**What needs to be done**:
Reproduce the lines below verbatim, starting with the first line and ending with the line that contains "Action: (x=1186, y=186)", inclusive.
>> start The records
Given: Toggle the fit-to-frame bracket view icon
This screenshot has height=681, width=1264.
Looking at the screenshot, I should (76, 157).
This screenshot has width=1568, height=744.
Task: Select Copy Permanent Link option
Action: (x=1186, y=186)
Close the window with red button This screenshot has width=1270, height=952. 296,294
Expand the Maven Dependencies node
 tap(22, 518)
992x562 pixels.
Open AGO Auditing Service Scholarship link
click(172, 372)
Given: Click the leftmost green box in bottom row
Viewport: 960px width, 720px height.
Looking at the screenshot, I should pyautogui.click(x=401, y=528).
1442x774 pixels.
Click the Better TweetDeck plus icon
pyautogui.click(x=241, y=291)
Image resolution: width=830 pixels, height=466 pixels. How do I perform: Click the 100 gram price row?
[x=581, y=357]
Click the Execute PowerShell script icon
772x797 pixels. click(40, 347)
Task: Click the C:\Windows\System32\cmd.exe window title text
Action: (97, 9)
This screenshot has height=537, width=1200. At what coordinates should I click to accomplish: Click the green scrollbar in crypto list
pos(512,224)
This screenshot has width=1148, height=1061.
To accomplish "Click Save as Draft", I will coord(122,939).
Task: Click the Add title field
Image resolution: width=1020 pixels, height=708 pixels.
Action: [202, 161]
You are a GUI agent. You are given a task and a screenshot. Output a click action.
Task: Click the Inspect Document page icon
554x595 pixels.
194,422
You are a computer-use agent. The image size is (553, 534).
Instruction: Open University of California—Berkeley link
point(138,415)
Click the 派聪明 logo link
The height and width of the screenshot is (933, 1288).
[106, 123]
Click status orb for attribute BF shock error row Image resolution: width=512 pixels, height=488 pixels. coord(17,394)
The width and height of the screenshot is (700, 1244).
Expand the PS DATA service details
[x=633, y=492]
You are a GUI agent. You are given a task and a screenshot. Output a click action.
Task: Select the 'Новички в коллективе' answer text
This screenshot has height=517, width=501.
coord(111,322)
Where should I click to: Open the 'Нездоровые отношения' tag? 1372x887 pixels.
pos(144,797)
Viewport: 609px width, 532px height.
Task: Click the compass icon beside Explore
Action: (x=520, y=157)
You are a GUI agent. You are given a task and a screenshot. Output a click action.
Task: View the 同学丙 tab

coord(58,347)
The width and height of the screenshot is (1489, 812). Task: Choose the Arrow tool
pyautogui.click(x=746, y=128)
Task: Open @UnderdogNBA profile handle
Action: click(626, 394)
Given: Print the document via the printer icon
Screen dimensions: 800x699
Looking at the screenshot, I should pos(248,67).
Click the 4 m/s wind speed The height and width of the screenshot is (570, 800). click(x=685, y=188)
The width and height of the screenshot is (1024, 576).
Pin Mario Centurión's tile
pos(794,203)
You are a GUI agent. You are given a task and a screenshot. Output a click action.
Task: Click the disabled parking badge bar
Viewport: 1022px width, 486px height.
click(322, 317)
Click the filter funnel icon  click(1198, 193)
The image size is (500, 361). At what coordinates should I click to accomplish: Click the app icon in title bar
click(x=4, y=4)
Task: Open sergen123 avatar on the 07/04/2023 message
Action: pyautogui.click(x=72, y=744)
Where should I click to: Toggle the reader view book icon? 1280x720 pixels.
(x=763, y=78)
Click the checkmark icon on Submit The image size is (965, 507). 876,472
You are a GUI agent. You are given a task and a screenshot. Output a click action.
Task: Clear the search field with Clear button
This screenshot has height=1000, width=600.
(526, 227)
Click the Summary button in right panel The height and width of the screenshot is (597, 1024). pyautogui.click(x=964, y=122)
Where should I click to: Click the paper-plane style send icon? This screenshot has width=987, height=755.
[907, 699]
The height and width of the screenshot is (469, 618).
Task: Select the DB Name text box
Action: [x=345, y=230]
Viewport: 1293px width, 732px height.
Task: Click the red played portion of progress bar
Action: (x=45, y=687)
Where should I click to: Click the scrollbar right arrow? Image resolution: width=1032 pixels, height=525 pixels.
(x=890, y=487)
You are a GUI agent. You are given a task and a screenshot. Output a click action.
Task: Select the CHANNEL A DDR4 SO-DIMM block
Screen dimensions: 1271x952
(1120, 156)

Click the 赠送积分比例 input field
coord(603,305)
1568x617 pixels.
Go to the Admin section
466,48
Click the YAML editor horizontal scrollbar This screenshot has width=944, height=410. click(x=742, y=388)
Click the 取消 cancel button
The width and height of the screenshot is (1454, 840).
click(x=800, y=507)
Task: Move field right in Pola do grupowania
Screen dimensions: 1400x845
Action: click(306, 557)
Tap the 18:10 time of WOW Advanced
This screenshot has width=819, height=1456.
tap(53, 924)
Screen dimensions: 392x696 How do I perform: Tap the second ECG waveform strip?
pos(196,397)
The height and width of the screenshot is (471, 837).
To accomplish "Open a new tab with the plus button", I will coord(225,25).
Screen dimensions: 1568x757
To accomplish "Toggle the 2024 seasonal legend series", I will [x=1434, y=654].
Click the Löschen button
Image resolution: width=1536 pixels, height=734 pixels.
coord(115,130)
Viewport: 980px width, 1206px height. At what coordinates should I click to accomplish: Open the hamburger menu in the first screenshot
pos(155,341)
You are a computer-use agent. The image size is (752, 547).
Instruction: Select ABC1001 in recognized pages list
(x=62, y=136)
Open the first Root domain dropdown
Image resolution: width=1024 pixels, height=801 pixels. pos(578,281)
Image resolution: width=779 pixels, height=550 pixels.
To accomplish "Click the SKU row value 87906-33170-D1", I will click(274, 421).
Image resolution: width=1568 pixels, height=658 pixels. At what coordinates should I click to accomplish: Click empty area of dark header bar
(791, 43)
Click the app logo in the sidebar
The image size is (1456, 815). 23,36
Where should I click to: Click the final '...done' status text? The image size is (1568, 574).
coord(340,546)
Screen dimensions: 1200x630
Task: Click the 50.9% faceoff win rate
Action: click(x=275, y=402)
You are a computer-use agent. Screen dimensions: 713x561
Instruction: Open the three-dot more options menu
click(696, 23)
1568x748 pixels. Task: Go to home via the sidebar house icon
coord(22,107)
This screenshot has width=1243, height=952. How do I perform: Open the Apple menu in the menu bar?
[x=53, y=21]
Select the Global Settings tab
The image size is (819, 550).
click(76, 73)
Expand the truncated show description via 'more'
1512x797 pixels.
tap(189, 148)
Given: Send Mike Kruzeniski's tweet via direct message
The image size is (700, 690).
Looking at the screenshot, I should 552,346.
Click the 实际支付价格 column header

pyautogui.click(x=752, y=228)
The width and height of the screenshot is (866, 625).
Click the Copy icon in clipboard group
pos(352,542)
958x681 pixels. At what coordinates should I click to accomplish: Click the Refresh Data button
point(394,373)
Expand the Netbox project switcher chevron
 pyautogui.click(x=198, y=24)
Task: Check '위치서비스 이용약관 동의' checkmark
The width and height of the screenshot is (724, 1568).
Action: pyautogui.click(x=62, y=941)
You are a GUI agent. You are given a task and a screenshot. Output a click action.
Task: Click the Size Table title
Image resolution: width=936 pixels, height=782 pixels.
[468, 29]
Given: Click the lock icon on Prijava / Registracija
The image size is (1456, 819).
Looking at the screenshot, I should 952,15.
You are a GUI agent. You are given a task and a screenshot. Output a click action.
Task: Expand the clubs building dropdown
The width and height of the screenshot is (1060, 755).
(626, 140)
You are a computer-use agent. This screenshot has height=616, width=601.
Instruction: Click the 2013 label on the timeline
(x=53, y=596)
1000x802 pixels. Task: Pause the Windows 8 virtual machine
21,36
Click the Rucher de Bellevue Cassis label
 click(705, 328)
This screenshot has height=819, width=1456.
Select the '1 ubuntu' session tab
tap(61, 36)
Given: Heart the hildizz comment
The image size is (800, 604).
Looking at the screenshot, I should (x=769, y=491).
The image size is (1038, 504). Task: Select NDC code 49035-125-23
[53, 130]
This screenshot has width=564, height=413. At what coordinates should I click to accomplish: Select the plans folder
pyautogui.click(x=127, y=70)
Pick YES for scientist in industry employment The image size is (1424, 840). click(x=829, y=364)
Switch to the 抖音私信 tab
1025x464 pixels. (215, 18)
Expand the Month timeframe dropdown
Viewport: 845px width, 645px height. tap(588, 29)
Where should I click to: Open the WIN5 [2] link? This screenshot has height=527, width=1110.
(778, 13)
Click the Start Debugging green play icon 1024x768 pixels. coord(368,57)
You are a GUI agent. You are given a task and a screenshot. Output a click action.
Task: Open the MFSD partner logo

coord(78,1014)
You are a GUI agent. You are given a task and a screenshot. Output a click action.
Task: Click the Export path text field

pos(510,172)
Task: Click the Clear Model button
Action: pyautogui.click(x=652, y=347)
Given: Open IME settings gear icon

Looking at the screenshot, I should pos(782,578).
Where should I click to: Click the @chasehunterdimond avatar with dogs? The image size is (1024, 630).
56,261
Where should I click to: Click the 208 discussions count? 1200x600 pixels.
>> end The records
**The response**:
Given: Toggle the fit-to-frame bracket view icon
This screenshot has height=681, width=1264.
Looking at the screenshot, I should (76, 157).
This screenshot has width=1568, height=744.
Task: Select Copy Permanent Link option
Action: (x=1186, y=186)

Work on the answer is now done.